Begin TEXT PROVIDED
However, given the materiality of these assets relative to our overall growth portfolio, we have decided to initiate a divesture process for the lower Shaunavon and Bakken areas, excluding any royalty interest on volumes associated with fee lands. As Brian mentioned, we had another solid year of reserve bookings and resource additions. We reported bitumen proved reserves of 1.7 billion barrels, an 18% increase from year-end 2011. Reserves associated with the sanctioning of Narrow Lake, the overall improvements in recovery, led to higher reserve bookings.

Company-wide proved reserves of 2.2 billion barrels of oil equivalent represented an increase of 12% year-over-year. Another successful stratigraphic well drilling program contributed to a substantial increase of the economic bitumen best estimate contingent resources, up 17% to 9.6 billion barrels. This is a reflection of our top-tier asset base and our plans to drill between 350 and 450 strat wells every year to delineate our extensive inventories of oil sands leases.
End TEXT PROVIDED
Begin MATERIAL
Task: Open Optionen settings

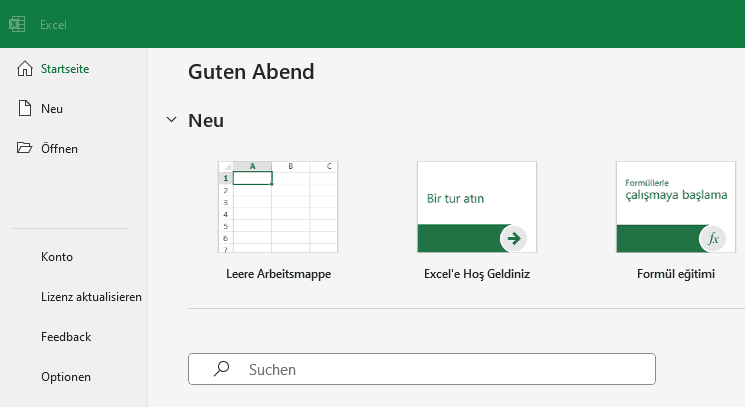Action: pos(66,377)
End MATERIAL
Begin MATERIAL
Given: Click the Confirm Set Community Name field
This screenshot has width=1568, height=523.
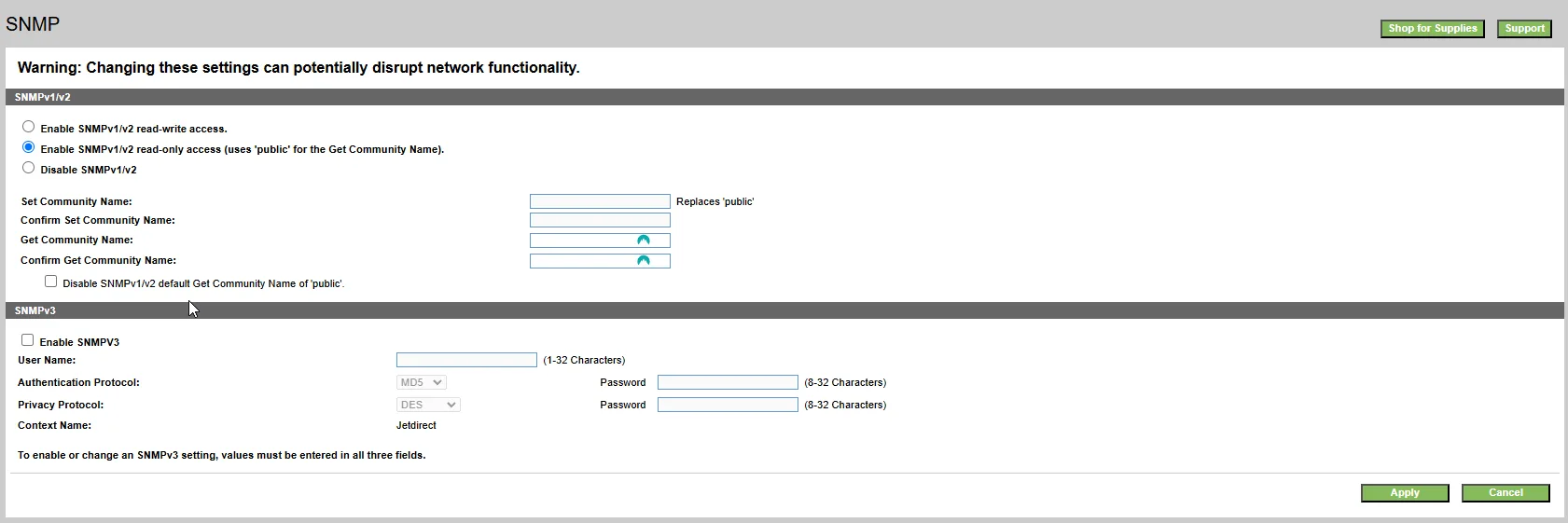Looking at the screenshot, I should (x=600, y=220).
End MATERIAL
**EXERCISE REQUIREMENTS:**
• a. Reproduce the reserves text word for word, copying everything from "However, given the" down to "higher reserve bookings.".
• b. For each statement, say yes or no depending on whether it agrees with the reserves text, and quote the deciding words. (i) Bitumen proved reserves were 1.7 billion barrels, up 18% from year-end 2011. (ii) Company-wide proved reserves rose 17% year-over-year. (iii) The sale process for the lower Shaunavon and Bakken areas includes royalty interest on volumes associated with fee lands.
• c. According to the reserves text, how many strat wells does the company plan to drill each year?

**TASK RESULTS:**
• a.
However, given the materiality of these assets relative to our overall growth portfolio, we have decided to initiate a divesture process for the lower Shaunavon and Bakken areas, excluding any royalty interest on volumes associated with fee lands. As Brian mentioned, we had another solid year of reserve bookings and resource additions. We reported bitumen proved reserves of 1.7 billion barrels, an 18% increase from year-end 2011. Reserves associated with the sanctioning of Narrow Lake, the overall improvements in recovery, led to higher reserve bookings.

• b.
(i) Yes: "We reported bitumen proved reserves of 1.7 billion barrels, an 18% increase from year-end 2011."
(ii) No: "Company-wide proved reserves of 2.2 billion barrels of oil equivalent represented an increase of 12% year-over-year."
(iii) No: "excluding any royalty interest on volumes associated with fee lands"

• c. Between 350 and 450 strat wells every year.